Defensin Mimetics Show Antifungal Activity

Submitted by Aspergillus Administrator on 25 January 2012

It is a fairly well-established fact that many of the antibiotics that have been developed in the past are starting to become less effective as the microbes they are designed to attack gradually become resistant. This is a slow process and can be managed quite effectively by limiting use of our current antibiotics to the more severe cases of infection – this slows the rate at which resistance can occur.

Despite precautions there is still a need to develop new antibiotics to replace those that become useless. Antibiotic-resistance mechanisms can affect more than one antibiotic at a time – a microbe can sometimes become resistant to several similar antibiotics at the same time – so ideally we need new antibiotics that attack microbes in different ways (i.e. new targets) to that which have already been developed.

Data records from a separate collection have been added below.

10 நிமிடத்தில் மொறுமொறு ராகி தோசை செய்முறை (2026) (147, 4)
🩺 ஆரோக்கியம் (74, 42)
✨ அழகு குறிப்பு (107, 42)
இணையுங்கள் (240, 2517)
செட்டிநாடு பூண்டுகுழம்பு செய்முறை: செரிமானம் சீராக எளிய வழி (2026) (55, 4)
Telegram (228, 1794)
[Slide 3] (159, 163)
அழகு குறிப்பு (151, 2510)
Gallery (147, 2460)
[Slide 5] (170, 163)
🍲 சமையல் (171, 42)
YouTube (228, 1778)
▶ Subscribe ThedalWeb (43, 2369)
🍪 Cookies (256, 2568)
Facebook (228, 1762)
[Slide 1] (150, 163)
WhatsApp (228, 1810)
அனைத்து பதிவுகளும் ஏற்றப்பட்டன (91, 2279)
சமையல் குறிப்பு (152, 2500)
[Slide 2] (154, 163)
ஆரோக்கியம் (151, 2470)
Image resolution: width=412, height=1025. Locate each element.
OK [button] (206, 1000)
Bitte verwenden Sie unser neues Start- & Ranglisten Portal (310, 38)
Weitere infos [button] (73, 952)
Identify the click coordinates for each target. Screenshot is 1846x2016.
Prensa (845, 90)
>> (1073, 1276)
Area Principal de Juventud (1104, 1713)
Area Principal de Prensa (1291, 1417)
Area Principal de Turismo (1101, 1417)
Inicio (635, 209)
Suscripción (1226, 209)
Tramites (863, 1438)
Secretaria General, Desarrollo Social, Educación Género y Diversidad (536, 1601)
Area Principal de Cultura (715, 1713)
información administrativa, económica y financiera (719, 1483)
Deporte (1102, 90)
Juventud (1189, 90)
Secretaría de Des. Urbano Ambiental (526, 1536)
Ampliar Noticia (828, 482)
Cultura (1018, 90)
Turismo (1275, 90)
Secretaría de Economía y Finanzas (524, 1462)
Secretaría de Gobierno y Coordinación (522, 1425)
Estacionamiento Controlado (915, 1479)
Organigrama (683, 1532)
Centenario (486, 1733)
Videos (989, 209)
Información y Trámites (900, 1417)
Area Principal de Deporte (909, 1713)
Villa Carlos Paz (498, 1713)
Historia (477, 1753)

How can we find new antibiotics that work on new targets? One new strategy is to look at our own immune systems for inspiration. Defensins are naturally occurring small proteins found in some of the cells in our immune systems – in particular neutrophils.

Neutrophils line our lungs and engulf spores (see movie above) to destroy them. Once engulfed it is defensin proteins that attack the spore, punch holes in the cell membrane and literally ‘burst’ the cells wide open.

Scientists have now found how to synthesis artificial defensin proteins and are investigating how we can use them to directly attack microbes – much like a totally new type of antibiotic. One company have discovered that these molecules are effective when used against diverse infectious agents including fungi (Candida) and malaria (an insect!) – albeit only in mice at the moment. They are shown to be far more effective against Candida than nystatin, an existing antifungal drug.

The fact that Candida can be treated with defensin with such efficacy at least in one clinical context (the mouth) raises the possibility that they may also be effective against Aspergillus infections. They seem highly effective in the laboratory – let us hope that this is the dawn of an new era of highly effective drugs that can be used to treat a much wider range of infectious agents compared with older antibiotics, and one that resistance is very slow to develop against.